Problem: Render the records as a two-column Markdown table with the columns "Row" and "Line", from the start of the records through the line containing "(x=33, y=201)", both ends included. Skip blank lines and leave the pictures out.

####################

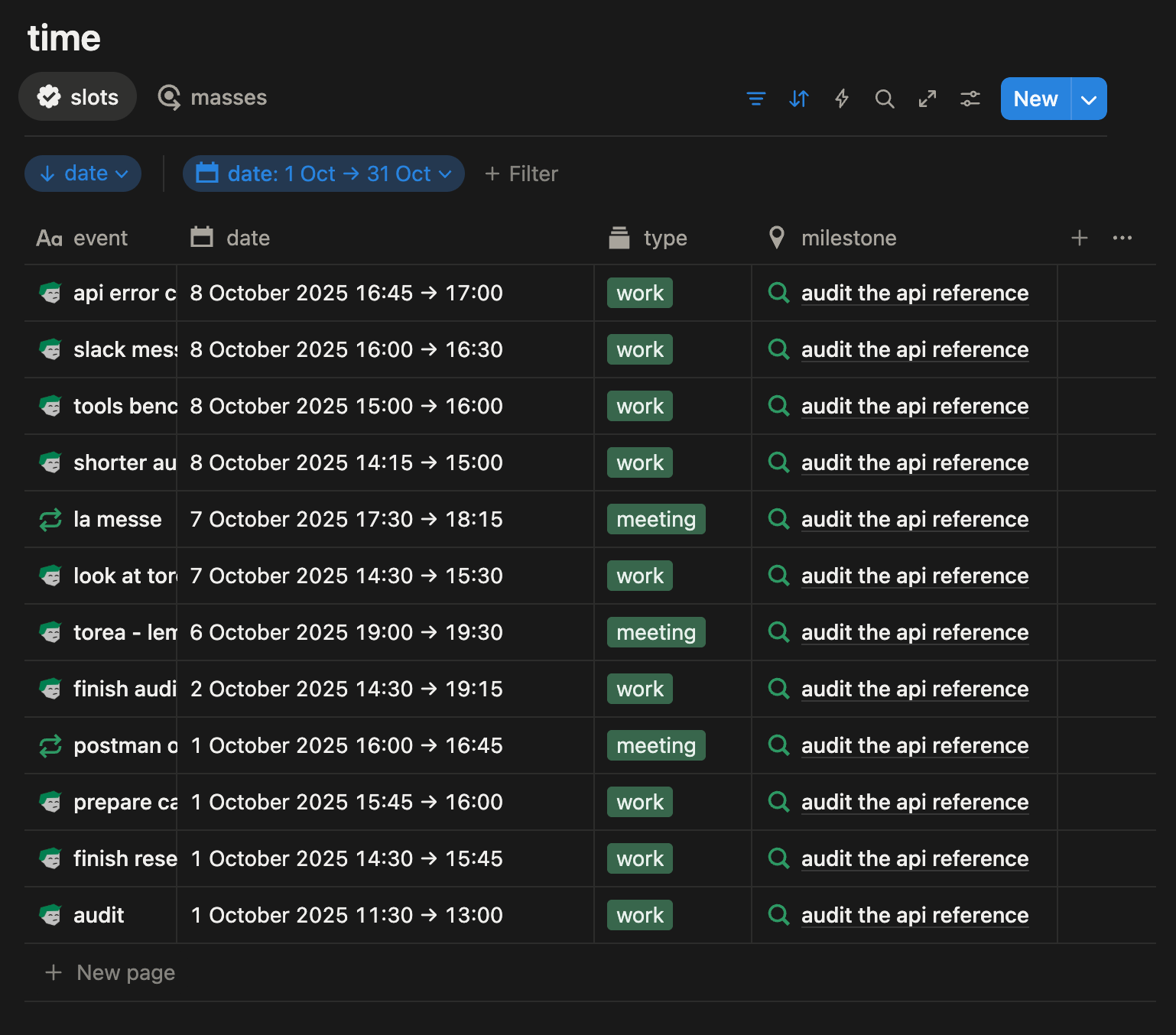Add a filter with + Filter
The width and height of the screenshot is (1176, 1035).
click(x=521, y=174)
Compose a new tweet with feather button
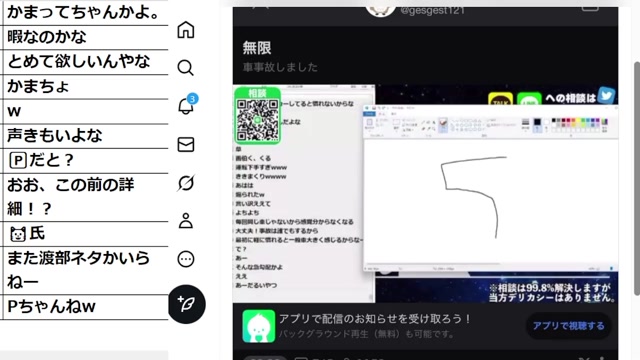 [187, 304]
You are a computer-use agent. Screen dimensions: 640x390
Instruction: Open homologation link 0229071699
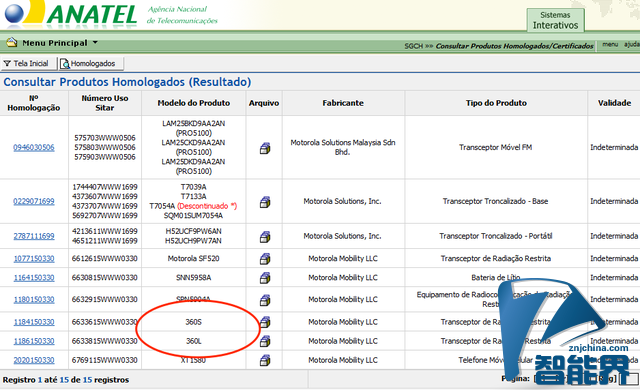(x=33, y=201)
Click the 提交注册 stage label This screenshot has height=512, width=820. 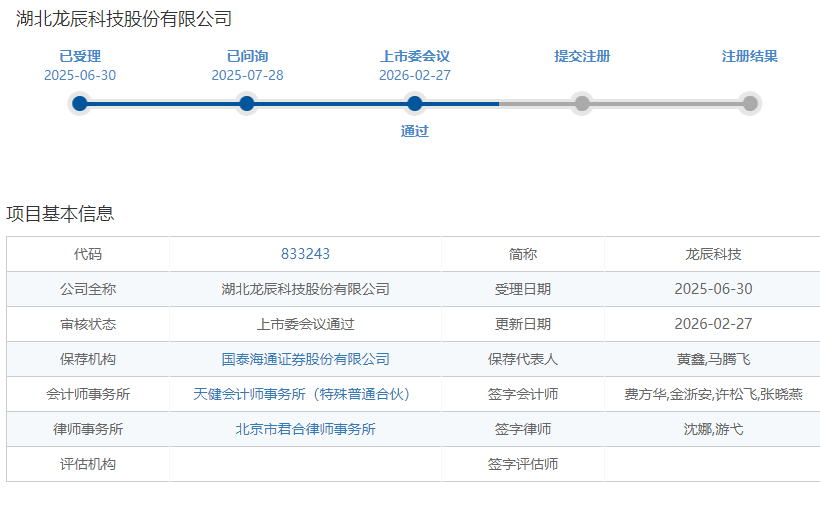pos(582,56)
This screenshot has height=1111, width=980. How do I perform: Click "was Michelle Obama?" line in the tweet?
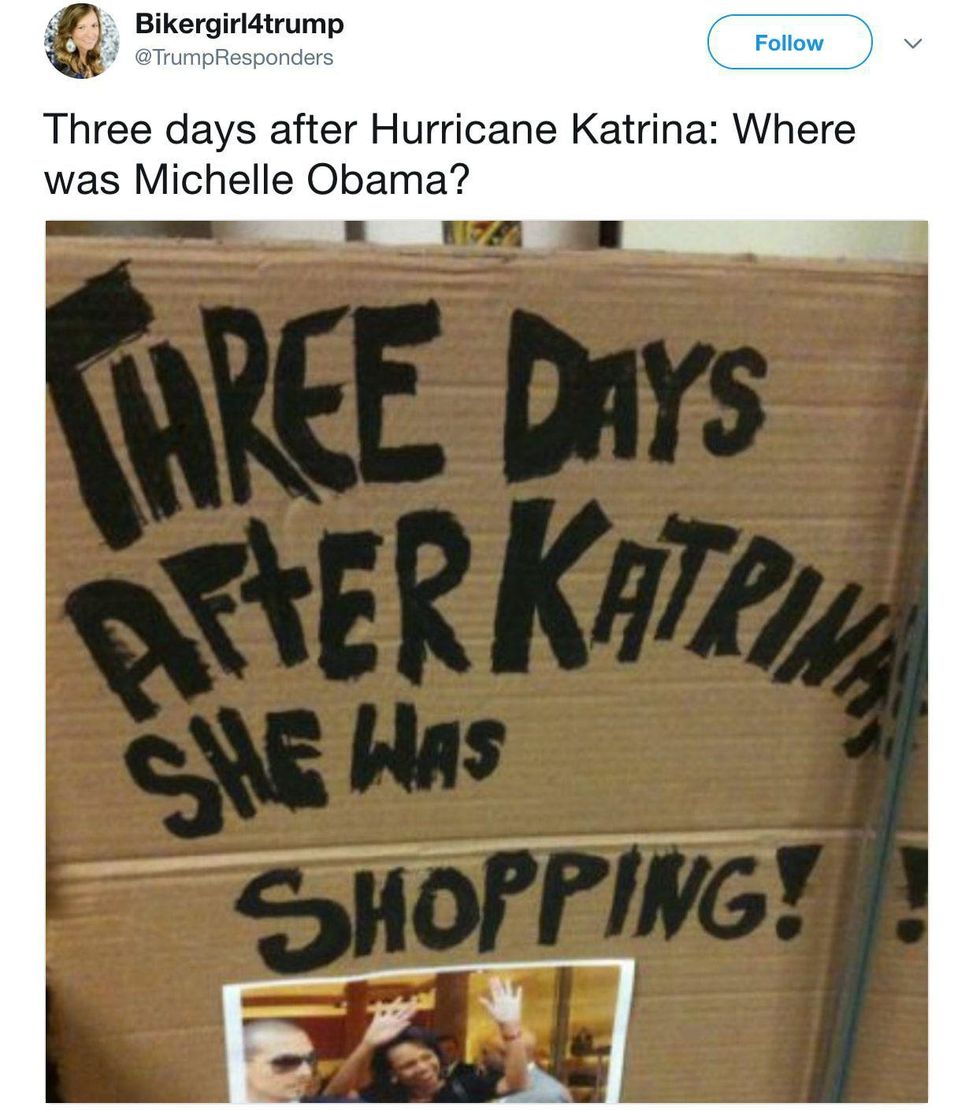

####################

Final answer:
| Row | Line |
|---|---|
| 1 | Add a filter with + Filter |
| 2 | The width and height of the screenshot is (1176, 1035). |
| 3 | click(x=521, y=174) |
| 4 | Compose a new tweet with feather button |
| 5 |  [187, 304] |
| 6 | You are a computer-use agent. Screen dimensions: 640x390 |
| 7 | Instruction: Open homologation link 0229071699 |
| 8 | (x=33, y=201) |